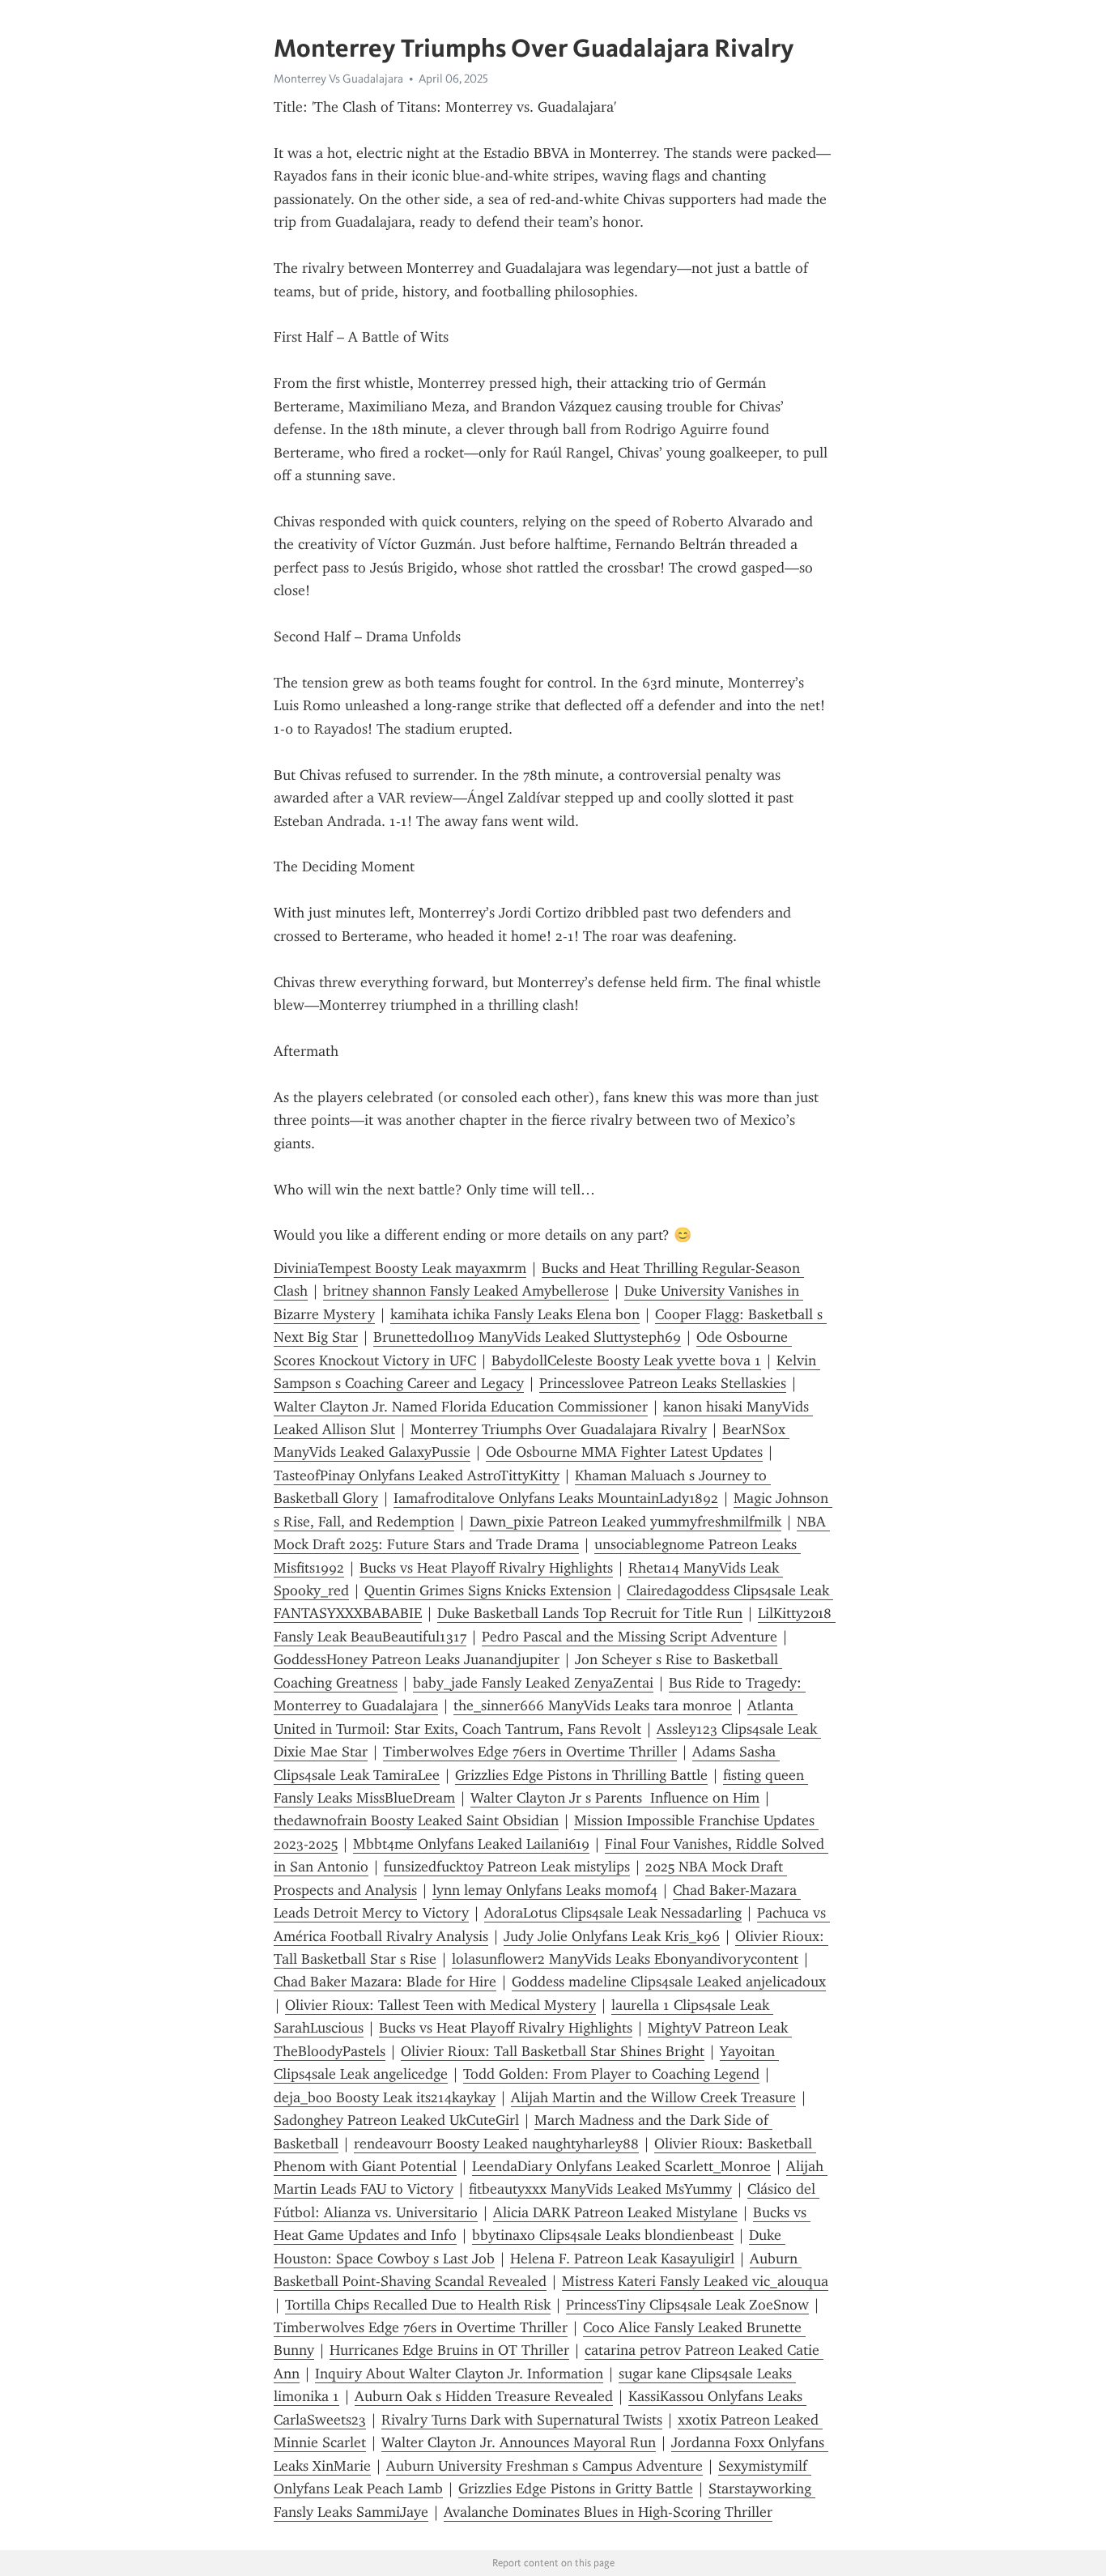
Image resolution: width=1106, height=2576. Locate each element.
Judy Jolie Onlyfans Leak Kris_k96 (612, 1936)
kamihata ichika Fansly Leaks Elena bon (515, 1314)
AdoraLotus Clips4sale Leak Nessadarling (613, 1913)
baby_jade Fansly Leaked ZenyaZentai (533, 1683)
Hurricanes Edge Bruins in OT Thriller (449, 2350)
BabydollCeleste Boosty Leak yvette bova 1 (626, 1360)
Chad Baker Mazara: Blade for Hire (385, 1982)
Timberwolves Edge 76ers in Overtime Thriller (530, 1752)
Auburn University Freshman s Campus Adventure (544, 2466)
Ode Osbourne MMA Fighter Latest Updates (624, 1452)
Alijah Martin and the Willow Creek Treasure (653, 2097)
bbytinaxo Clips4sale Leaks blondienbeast (603, 2235)
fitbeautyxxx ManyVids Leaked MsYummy (600, 2189)
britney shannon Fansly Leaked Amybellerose (466, 1291)
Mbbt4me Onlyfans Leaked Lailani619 (471, 1844)
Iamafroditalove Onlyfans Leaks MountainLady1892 (555, 1498)
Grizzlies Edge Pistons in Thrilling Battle (581, 1775)
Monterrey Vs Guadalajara (338, 78)
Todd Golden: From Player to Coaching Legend (611, 2074)
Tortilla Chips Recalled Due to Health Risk (418, 2305)
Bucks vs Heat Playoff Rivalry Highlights (486, 1568)
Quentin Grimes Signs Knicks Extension (487, 1590)
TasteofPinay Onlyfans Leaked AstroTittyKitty (416, 1475)
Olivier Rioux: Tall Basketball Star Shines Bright (552, 2051)
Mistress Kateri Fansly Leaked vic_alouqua (695, 2281)
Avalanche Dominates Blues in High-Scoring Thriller (608, 2512)
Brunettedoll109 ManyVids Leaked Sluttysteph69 (527, 1337)
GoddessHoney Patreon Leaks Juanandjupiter (416, 1659)
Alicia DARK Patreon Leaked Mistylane (615, 2212)
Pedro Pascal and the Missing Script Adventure (629, 1637)
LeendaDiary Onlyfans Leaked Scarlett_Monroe (621, 2166)
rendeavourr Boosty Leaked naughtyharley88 (496, 2143)
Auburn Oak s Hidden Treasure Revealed (484, 2396)
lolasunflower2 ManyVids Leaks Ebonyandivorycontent (625, 1959)
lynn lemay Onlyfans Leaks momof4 (544, 1890)
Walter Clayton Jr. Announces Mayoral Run (518, 2442)
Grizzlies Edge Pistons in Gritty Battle (575, 2488)
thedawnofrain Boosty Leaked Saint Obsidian (416, 1820)
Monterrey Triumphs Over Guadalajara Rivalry (558, 1429)
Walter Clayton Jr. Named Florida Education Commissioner (461, 1407)
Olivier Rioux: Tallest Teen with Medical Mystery (440, 2005)
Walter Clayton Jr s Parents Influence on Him (614, 1798)
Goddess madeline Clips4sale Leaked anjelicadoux (669, 1982)
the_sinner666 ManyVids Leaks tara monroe (592, 1705)
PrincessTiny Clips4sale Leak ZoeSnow (687, 2305)
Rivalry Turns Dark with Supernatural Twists (521, 2420)
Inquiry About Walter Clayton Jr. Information (459, 2373)
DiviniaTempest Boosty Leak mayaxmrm (400, 1268)
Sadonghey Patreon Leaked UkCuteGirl (396, 2120)
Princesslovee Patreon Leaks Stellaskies (662, 1383)
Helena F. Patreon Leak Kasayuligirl (622, 2258)
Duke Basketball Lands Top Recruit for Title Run (589, 1613)
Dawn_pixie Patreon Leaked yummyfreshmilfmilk (625, 1522)
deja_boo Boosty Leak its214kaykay (385, 2097)
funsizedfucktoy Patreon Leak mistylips (507, 1867)
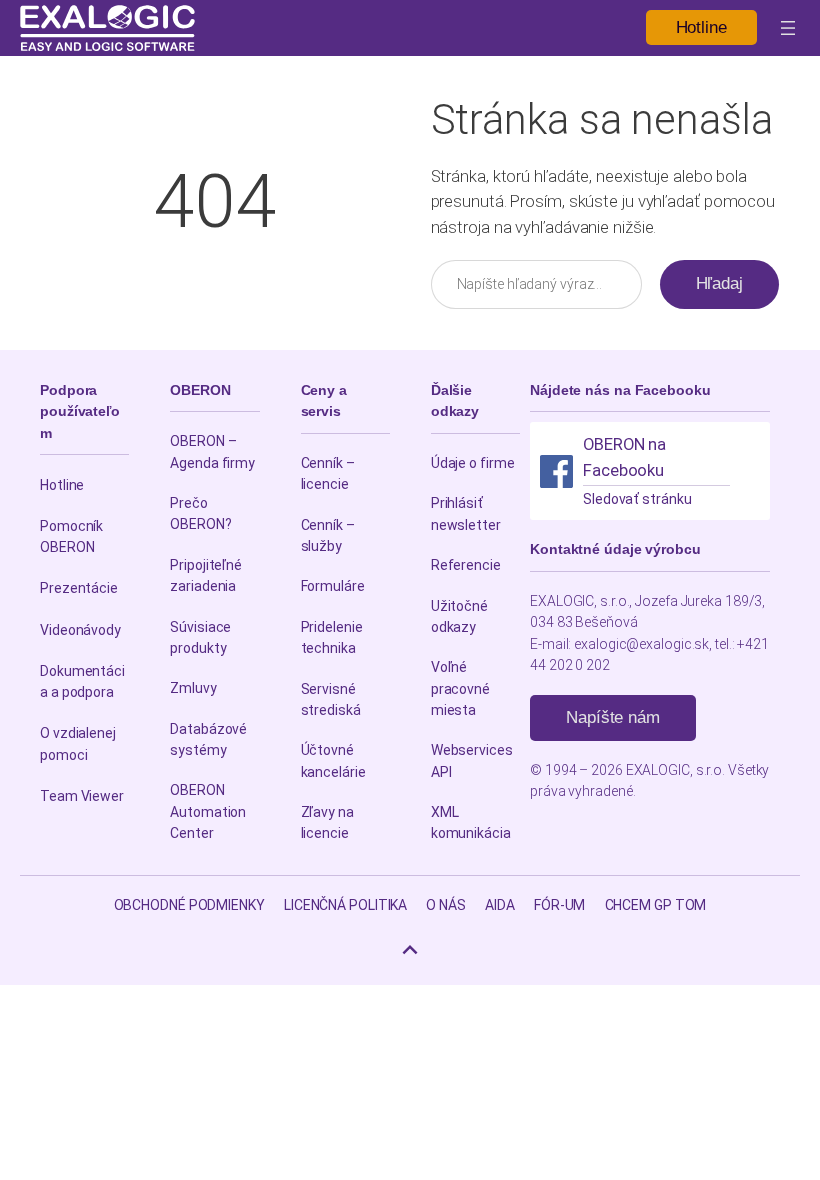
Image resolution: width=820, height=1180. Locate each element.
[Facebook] (556, 471)
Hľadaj (719, 283)
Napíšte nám (613, 717)
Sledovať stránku (637, 499)
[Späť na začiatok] (410, 950)
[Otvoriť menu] (788, 28)
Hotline (701, 27)
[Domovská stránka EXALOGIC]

> _What the exercise asks_:
What you give back should be only the lines of the records above, starting at the line with "Olivier Rioux: Tall Basketball" and ending at the line with "Auburn Oak s", restated word for word.

> _Task output_:
Olivier Rioux: Tall Basketball Star Shines Bright (552, 2051)
Mistress Kateri Fansly Leaked vic_alouqua (695, 2281)
Avalanche Dominates Blues in High-Scoring Thriller (608, 2512)
Brunettedoll109 ManyVids Leaked Sluttysteph69 (527, 1337)
GoddessHoney Patreon Leaks Juanandjupiter (416, 1659)
Alicia DARK Patreon Leaked Mistylane (615, 2212)
Pedro Pascal and the Missing Script Adventure (629, 1637)
LeendaDiary Onlyfans Leaked Scarlett_Monroe (621, 2166)
rendeavourr Boosty Leaked naughtyharley88 (496, 2143)
Auburn Oak s Hidden Treasure Revealed (484, 2396)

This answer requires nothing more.